#### Directions for this task
Retype verbatim the lines of the listing, from the very first through the line with "For every named target in this 342×2576".

· · · · · · ·

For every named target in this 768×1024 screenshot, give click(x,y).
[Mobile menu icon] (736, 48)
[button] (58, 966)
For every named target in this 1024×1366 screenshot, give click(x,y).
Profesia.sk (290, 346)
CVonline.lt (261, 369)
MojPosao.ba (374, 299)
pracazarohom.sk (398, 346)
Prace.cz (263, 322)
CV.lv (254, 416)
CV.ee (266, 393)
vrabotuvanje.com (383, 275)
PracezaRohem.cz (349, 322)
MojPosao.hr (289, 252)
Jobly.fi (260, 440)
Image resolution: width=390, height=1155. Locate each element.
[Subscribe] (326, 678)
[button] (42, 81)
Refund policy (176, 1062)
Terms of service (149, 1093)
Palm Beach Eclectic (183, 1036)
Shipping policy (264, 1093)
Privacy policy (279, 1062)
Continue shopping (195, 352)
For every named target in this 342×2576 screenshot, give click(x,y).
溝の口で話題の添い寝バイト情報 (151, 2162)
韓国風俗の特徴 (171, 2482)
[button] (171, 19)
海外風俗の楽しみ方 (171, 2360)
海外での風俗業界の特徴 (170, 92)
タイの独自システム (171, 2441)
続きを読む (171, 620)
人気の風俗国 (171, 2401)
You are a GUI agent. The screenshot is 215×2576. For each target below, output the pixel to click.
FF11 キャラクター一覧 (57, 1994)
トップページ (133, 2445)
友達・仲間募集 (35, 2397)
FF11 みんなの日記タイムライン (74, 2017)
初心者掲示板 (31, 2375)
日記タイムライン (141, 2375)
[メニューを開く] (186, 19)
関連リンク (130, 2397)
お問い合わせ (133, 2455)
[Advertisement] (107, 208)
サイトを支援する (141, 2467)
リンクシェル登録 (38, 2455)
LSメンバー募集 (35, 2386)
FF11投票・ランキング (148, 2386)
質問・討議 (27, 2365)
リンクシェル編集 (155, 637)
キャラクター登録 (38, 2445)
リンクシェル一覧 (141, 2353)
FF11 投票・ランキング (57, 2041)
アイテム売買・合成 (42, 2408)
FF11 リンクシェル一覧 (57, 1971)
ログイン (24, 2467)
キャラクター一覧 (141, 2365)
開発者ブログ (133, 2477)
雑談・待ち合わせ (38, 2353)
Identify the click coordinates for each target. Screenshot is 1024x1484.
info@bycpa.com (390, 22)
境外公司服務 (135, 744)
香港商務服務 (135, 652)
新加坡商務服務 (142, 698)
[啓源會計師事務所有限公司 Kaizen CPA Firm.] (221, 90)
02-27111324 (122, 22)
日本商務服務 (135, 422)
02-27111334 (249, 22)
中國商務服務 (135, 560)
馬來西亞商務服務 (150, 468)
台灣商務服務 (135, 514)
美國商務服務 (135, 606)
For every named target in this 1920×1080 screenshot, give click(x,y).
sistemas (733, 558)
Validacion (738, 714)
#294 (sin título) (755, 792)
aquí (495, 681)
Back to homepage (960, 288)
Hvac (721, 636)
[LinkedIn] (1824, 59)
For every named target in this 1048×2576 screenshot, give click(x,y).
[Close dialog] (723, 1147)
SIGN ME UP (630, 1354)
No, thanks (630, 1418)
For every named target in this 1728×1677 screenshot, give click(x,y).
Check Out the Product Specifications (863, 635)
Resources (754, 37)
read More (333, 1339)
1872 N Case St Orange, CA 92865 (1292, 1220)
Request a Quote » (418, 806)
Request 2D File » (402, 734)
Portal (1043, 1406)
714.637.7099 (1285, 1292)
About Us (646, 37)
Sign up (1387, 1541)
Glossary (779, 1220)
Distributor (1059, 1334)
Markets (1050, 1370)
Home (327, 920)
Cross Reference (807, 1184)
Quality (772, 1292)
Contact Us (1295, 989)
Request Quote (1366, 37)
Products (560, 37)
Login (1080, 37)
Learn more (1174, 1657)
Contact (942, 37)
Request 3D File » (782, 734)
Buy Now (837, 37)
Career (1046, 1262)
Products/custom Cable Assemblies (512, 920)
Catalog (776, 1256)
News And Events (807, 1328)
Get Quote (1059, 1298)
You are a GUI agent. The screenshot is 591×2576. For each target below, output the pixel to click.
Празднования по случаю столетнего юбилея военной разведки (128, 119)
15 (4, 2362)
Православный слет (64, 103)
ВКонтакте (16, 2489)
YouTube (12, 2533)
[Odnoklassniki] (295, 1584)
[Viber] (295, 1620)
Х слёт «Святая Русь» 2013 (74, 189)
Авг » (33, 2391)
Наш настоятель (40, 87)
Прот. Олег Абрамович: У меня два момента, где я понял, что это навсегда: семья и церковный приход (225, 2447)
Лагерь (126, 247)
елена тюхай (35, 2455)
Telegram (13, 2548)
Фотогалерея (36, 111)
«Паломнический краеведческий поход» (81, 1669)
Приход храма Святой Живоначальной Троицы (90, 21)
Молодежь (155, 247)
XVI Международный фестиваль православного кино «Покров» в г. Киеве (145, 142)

· · · · · · ·

#### Completed exercise
For every named target in this 768×1024 screenshot, give click(x,y).
[Mobile menu icon] (736, 48)
[button] (58, 966)
For every named target in this 1024×1366 screenshot, give click(x,y).
Profesia.sk (290, 346)
CVonline.lt (261, 369)
MojPosao.ba (374, 299)
pracazarohom.sk (398, 346)
Prace.cz (263, 322)
CV.lv (254, 416)
CV.ee (266, 393)
vrabotuvanje.com (383, 275)
PracezaRohem.cz (349, 322)
MojPosao.hr (289, 252)
Jobly.fi (260, 440)
Image resolution: width=390, height=1155. Locate each element.
[Subscribe] (326, 678)
[button] (42, 81)
Refund policy (176, 1062)
Terms of service (149, 1093)
Palm Beach Eclectic (183, 1036)
Shipping policy (264, 1093)
Privacy policy (279, 1062)
Continue shopping (195, 352)
For every named target in this 342×2576 screenshot, give click(x,y).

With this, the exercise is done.